This is the third and final post in a series of posts about coding abstractions into your applications. Here are the links to the first 2 posts in the series:
This final post is going to get into the technical concept of Dependency Injection. If you are familiar with Microsoft's Managed Extensibility Framework, or have used tools like AutoFac or Ninject before, these concepts will seem familiar. Unlike our previous posts, this one will focus much more on the coding aspect rather than the business perspective as we've already covered the business case in previous posts.
What we're really talking about with this set of posts is "extensibility". The abstraction points within an application are going to allow other developers to come in after your application has been in Production, and create add-ons or alter existing functionality without rebuilding the entire application. Going back to our sample Cloud file sync application, in part 2, we built out an extensibility point, or "contract" as well as the first "provider". Let's say a few years have passed, our company has moved away from OneDrive, and now need to build out another provider for Google Drive. If we did a few things properly early on when we were crafting the original application, one should not have to rebuild the entire application at all to switch to our new provider! There are 2 pieces to the puzzle to make this work. The first is to ensure that we properly architected our original provider model to have ALL of the necessary properties and methods that would be needed for ANY provider. That provider model can also NOT be tightly bound to our original provider, or we could run into unforeseen issues when we change providers, as the consuming application would be expecting code or functionality that our new providers just won't have!
The second piece of the puzzle is that our original application must adhere to, is that it needs to use some kind of dependency injection to "inject" our application with the desired provider when our application runs. While Microsoft's Managed Extensibility Framework is a great library to do this exact type of plumbing for you, you have to learn a lot of the terminology and lingo that Microsoft has wrapped around it. Rather than take the time to understand what "Imports", "Exports" and "Parts" are, let's just use a super-simple method to use AutoFac, one of the most common dependency injection frameworks out there. Generally speaking, many applications are likely to already be using a dependency injection container anyway. However, the most common pattern you will see developers use is to use a class to hard-code all of an application's runtime dependencies. For a normal, single use application that you don't plan on extending, this is fine. You can inject different dependencies in your unit tests, you get intellisense when you're coding those dependencies, and it's keeping all your dependency injection contained to 1 file, which is good practice. Here is a quick sampling of AutoFac being used in a traditional method in an application's startup routine.

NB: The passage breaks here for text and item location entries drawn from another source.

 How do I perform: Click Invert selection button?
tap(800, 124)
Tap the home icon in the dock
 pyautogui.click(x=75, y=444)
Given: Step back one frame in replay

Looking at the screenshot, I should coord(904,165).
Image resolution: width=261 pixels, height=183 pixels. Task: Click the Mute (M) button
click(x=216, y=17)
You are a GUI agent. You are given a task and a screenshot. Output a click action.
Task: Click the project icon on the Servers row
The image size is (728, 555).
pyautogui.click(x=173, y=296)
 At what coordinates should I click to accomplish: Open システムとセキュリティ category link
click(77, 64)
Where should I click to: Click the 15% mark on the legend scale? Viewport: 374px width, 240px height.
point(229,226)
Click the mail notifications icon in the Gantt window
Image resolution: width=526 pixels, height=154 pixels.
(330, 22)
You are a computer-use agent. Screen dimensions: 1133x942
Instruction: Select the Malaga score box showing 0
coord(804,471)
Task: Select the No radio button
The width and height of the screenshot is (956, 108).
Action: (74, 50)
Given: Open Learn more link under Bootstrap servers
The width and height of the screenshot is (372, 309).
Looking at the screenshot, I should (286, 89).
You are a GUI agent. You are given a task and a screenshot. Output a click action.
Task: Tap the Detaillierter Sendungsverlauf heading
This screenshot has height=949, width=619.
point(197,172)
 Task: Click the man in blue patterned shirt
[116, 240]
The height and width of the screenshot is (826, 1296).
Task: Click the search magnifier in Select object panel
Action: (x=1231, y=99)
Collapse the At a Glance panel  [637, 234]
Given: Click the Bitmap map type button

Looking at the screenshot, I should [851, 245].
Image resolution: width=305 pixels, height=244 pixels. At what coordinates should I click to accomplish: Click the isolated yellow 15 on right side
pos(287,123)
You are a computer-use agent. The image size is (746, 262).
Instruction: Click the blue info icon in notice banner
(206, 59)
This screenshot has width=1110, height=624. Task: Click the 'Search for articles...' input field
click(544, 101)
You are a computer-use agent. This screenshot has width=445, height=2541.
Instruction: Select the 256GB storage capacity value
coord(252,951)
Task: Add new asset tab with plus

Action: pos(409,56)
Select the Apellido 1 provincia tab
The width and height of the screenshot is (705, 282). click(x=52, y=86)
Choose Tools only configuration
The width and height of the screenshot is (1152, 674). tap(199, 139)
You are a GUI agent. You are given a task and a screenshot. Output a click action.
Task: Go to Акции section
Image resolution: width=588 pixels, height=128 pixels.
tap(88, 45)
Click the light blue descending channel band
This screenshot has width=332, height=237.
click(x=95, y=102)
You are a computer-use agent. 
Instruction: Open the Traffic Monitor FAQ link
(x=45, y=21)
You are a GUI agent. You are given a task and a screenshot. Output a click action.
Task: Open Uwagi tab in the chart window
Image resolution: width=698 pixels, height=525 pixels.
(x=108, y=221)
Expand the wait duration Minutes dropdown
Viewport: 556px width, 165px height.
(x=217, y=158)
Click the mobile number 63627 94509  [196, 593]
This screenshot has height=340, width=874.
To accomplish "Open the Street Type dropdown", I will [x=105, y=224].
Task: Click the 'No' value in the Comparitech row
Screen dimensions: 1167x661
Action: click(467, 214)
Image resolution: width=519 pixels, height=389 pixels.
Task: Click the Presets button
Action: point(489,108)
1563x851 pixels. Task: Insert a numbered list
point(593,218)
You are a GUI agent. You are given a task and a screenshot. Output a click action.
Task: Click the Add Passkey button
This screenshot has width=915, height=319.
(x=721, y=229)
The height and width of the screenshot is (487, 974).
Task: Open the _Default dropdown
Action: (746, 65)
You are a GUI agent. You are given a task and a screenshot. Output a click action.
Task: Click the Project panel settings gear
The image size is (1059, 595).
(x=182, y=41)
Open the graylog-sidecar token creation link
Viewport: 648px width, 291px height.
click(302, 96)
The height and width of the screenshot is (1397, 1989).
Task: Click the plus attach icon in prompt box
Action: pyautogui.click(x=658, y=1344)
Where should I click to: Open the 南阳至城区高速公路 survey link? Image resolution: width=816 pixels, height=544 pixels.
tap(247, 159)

var builder = new Autofac.ContainerBuilder();
builder.RegisterType<OneDriveProvider>().As<ICloudProvider>().InstancePerLifetimeScope();
var container = builder.Build();
System.Web.Mvc.DependencyResolver.SetResolver(new AutofacDependencyResolver(container));
However, when we're working with an extensibility model, and we don't want to recompile our entire application just to change out our provider, so we're effectively going to change just the second line of code above to accomplish this. AutoFac provides a method of dependency injection that allows us to instantiate a new provider with a Type object, that is created with a string that represents a fully-qualified class name of a class. Using this method, we can configure the provider class with our configuration file, and the application can initialize it without even having a direct reference to our new provider's assembly! In this example, here are the steps we will take to swap out our old OneDriveProvider to our new GoogleProvider class:
- Create a brand new .NET assembly. Reference the assembly that contains the ICloudProvider interface so that we can implement it in our new provider class.
- Copy the new assembly to a folder where the application will find our assembly. This link provides more information about how the .NET Framework is going to find or "probe for" assemblies. For a web application, the best bet is to just put it in the BIN directory, for a desktop application, your best bet is to just put it alongside the executable.
- Add a configuration key for your provider class.
- Use the AutoFac method of late-binding your class (ie - instantiating a class without a direct reference) with a fully qualified class string.
So to get our example above changed for using late-binding. We will just add a configuration key to designate our new provider class, and use the other AutoFac overload for late binding the new provider.
Configuration file:
<add key="ICloudProviderClass" value="MyNewAssemblyName.GoogleCloudProvider" />
Updated AutoFac code:
var builder = new Autofac.ContainerBuilder();
var className = ConfigurationManager.AppSettings["ICloudProviderClass"];
builder.RegisterType(Type.GetType(className)).As<ICloudProvider>().InstancePerLifetimeScope();
var container = builder.Build();
System.Web.Mvc.DependencyResolver.SetResolver(new AutofacDependencyResolver(container));
This method of late binding is extremely powerful. We commonly develop code using direct references to our dependencies, so this can be a different kind of methodology to grasp. Once you do, however, you will see just how much more flexibility it can give you, removing the need for massive, 10+ project solutions, and splitting up workloads like never before! If you can grasp these concepts, you'll be on your way to developing highly extensible applications that allow you can create new functionality with minimal effort!